Since k is fixed at 6 by the implementation, you really should *not*
pretend otherwise by putting it in the argument list.  Call this P6(n) and
add "k=6" as the first line.
[Or, check that k is 6 on input and "raise ValueError, 'arg k must be 6' "
if not.]

This nested for-loop solution will run much faster if you trim the branches
as soon as possible instead of just at the end after generating each of the
n**k leaves.

After
>         for b in range(a,0,-1):
if (a+b+4) <= n: # in P(20,6) 15+2(or larger) cannot yield a
solution.
etcetera.  This is the branch-and-bound principle.  A better lower limit
than 1 (-1=0 in range) will also help.

Even better, do for b,c,d,e,f what you (almost) did for a: make the range
exact.  Start by defining remain_x as the amount (of the original n) that
remains to be partitioned *before* we assign a value to x.

remain_a = n
remain_b = n-a = remain_a - a
remain_c = n-a-b = remain_b - b
...
remain_f = ... = remain_e - e # this is the only possible value for f, no
loop needed
# if we proceed correctly, it will also be <= e, no test needed

Also let kx = <the number of parts remaining, including x>.  One upper
limit for x is remain_x - (kx-1) since each part after x will be at least
1.  Another, for monotinicity downward, is the value of the preceeding
part, if any.  So the upper limits for the range statements are

a:         remain_a - (k-1)
b: min(remain_b - (k-2), a)
...
e: min(remain_e - (k-5), d)

◆ COLLECTED DATA ◆

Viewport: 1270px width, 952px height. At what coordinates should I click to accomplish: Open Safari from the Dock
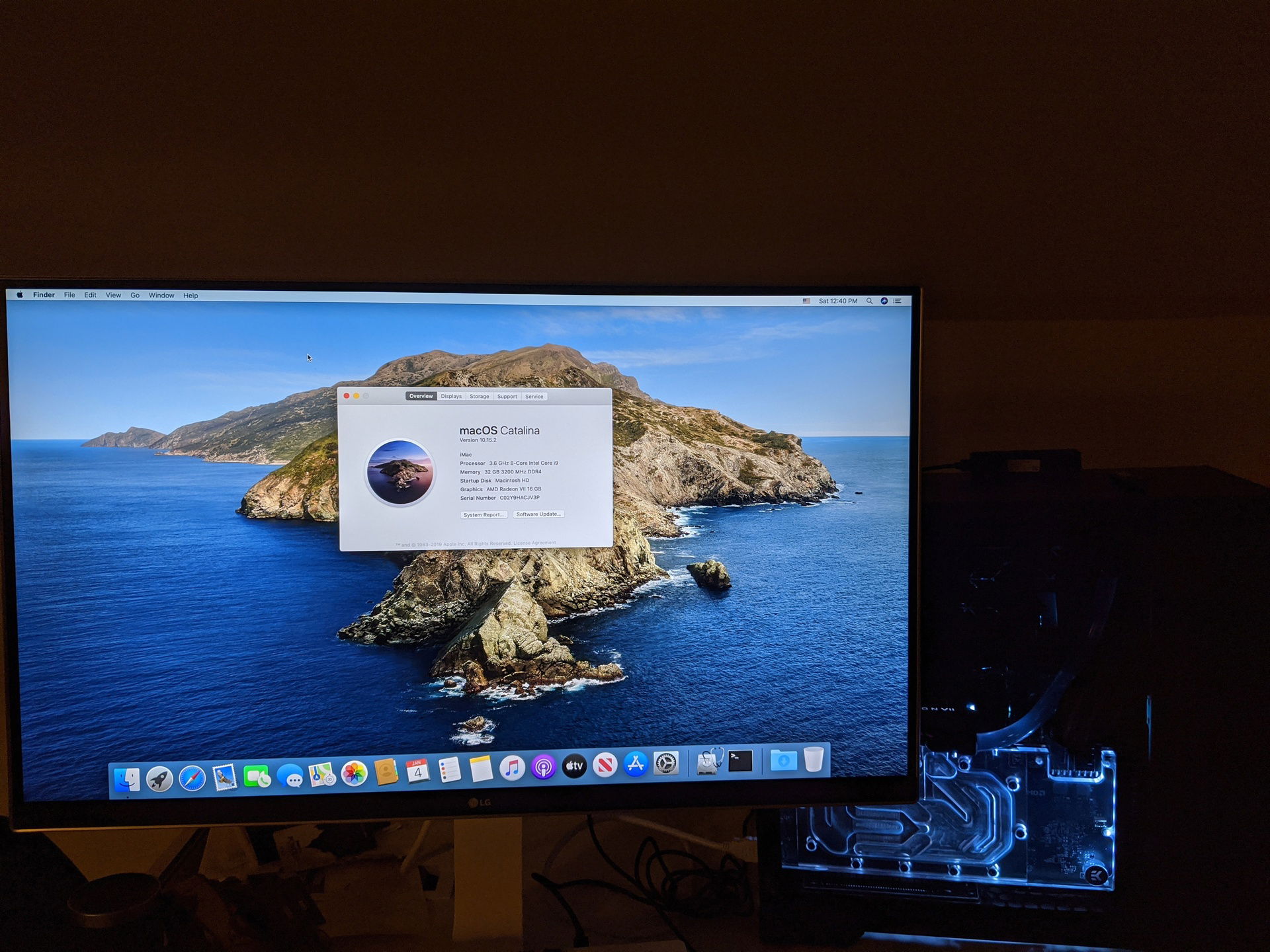[190, 765]
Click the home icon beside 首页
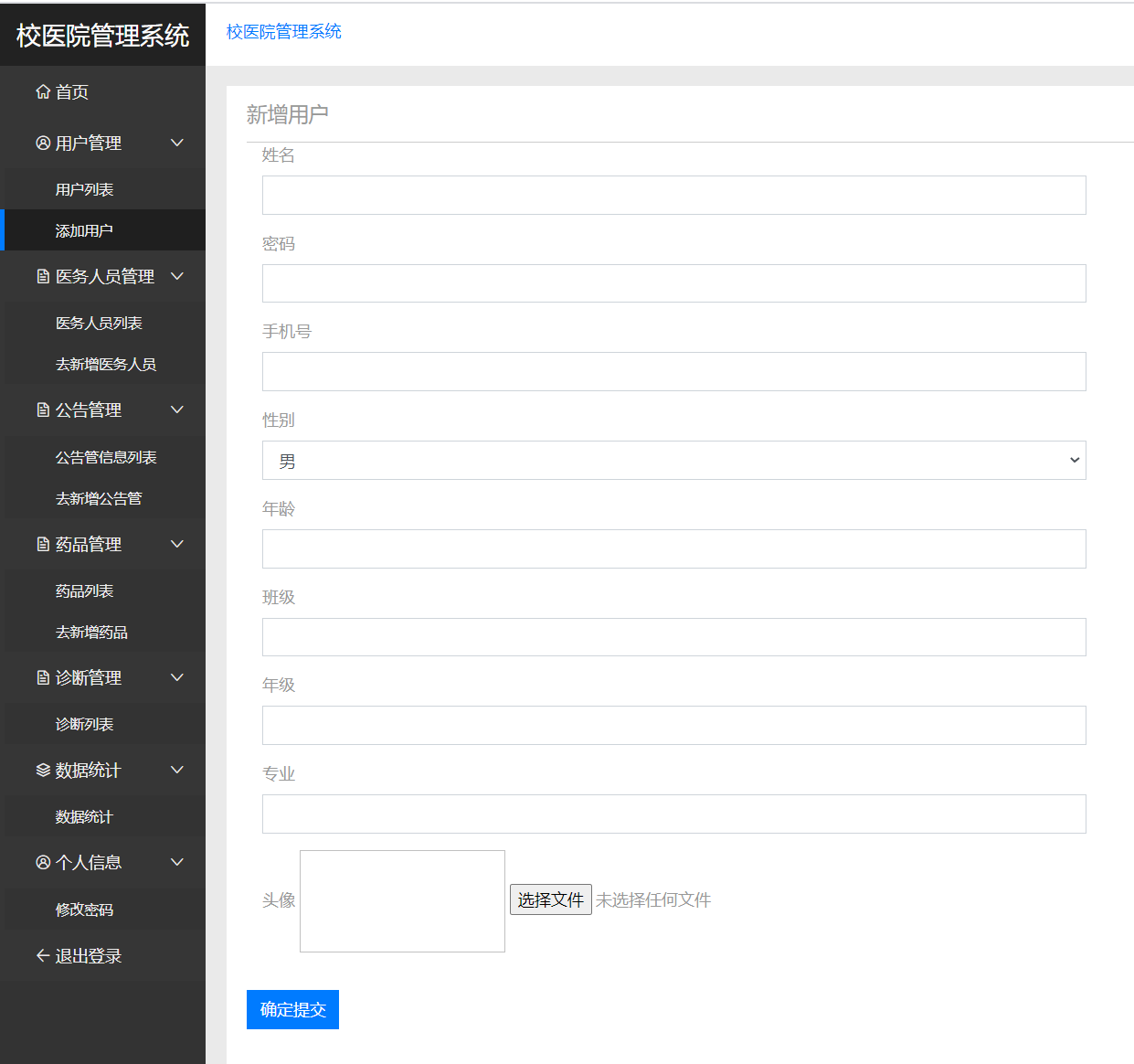This screenshot has height=1064, width=1134. click(x=43, y=91)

◆ SET TASKS ◆
• a. Which loop variables does the post on nested partition loops above say should get exact ranges, as was almost done for a? List them.
• b. Continue the post on nested partition loops above from the point where it stops.

◆ EXERCISE RESPONSES ◆
• a. b, c, d, e, f

• b.
Letting kx = <the number of parts remaining, including x>, the lower limit
for x, again for monotinicity, is  remain_x/kx  + (remain_x % kx > 0).
Subtract 1 for range statement.
(remain_x - 1)/kx gives the same answer (after the subtraction).

[Note: since n/k is int, int(ceil(n/k)-1) = int(float(n/k)-1) = n/k-1 which
is 1 low for 20,6;
int(ceil(float(remain_x)/kx)-1) should give correct answer as above, but
float math is unnecessary.]

Putting this altogether gives us

def p6(n):
k = 6
res=[]
i = 0
remain_a = n
for a in range (remain_a-(k-1), (remain_a-1)/k,-1):
remain_b = remain_a - a
for b in range(min(a,remain_b-(k-2)),(remain_b-1)/(k-1),-1):
remain_c = remain_b - b
for c in range(min(b,remain_c-(k-3)),(remain_c-1)/(k-2),-1):
remain_d = remain_c - c
for d in range(min(c,remain_d-(k-4)),(remain_d-1)/(k-3),-1):
remain_e = remain_d-d
for e in range(min(d,remain_e-(k-5)),(remain_e-1)/(k-4),-1):
res.append([a,b,c,d,e,remain_e-e])
i=i+1
return res,i

[Note: since partitions are fixed sequences, they should better be returned
as tuples.]

Outfitting your P with a similar counter, both give a list of 90 lists and
we get

>>> P(20,6) == p6(20)
1

As for speed, P(50,6) takes 100 seconds on my machine (5427 partitions)
while p6(50) and even p6(70) (26207 partitions) take less that a second to
start printing.  P(70,6) would probably take hours to do the same.
Computing exactly what you want with nothing wasted is always best.

To solve this problem for any k using this approach, we could write a
program that will write and compile the python code for a particular value
of k (using x1 to xk instead of a to whatever).  [The underutilised ability
to do this sort of thing is a Lisp-like quality of Python.]

The new generator facility is a natural for combinatorial problems like
this.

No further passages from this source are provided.